▶ [YOUR INSTRUCTIONS]:
Go through the listing below and show each line that has the word "This".

*** LISTED RECORDS Section Begins ***

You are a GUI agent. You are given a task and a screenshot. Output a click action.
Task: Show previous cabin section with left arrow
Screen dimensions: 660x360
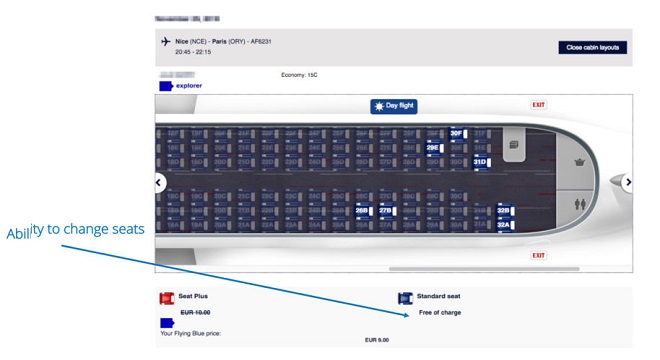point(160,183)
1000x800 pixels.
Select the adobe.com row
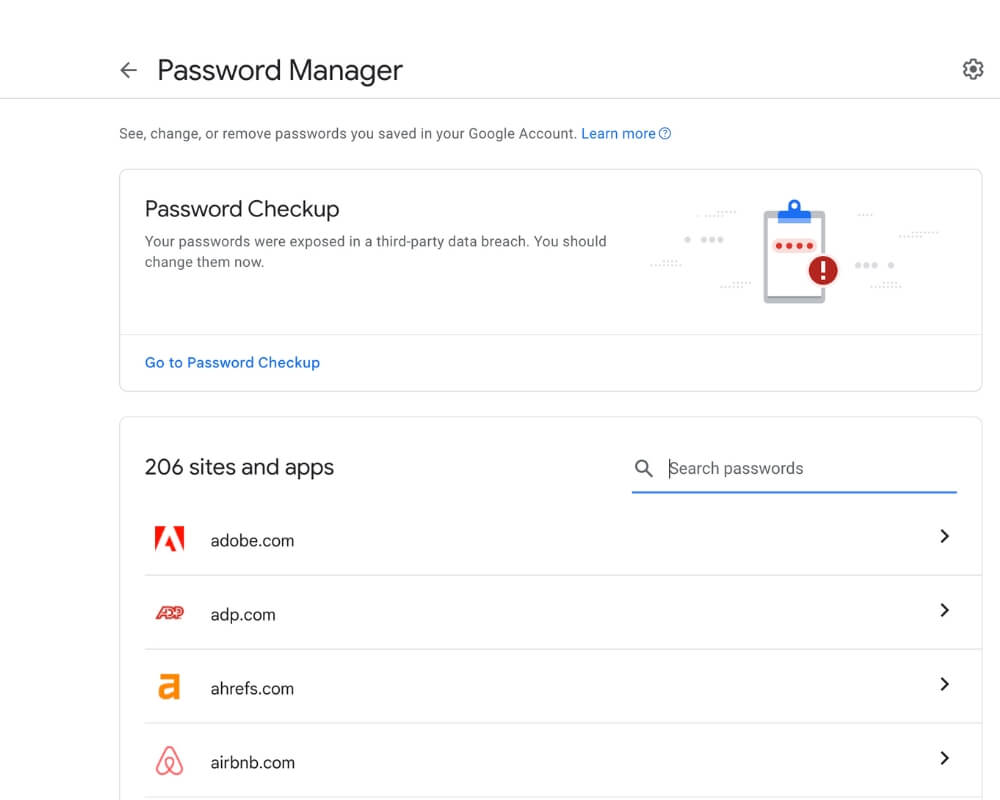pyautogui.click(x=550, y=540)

*** LISTED RECORDS Section Ends ***
*** LISTED RECORDS Section Begins ***

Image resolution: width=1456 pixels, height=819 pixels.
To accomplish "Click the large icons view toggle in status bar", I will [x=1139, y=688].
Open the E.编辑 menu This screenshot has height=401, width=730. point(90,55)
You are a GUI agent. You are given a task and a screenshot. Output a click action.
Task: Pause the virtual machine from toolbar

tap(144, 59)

*** LISTED RECORDS Section Ends ***
*** LISTED RECORDS Section Begins ***

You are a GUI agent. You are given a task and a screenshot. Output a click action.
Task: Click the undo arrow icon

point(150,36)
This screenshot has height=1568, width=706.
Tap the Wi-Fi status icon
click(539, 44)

*** LISTED RECORDS Section Ends ***

▶ [EXERCISE RESPONSE]:
Open the E.编辑 menu This screenshot has height=401, width=730. point(90,55)
This screenshot has height=1568, width=706.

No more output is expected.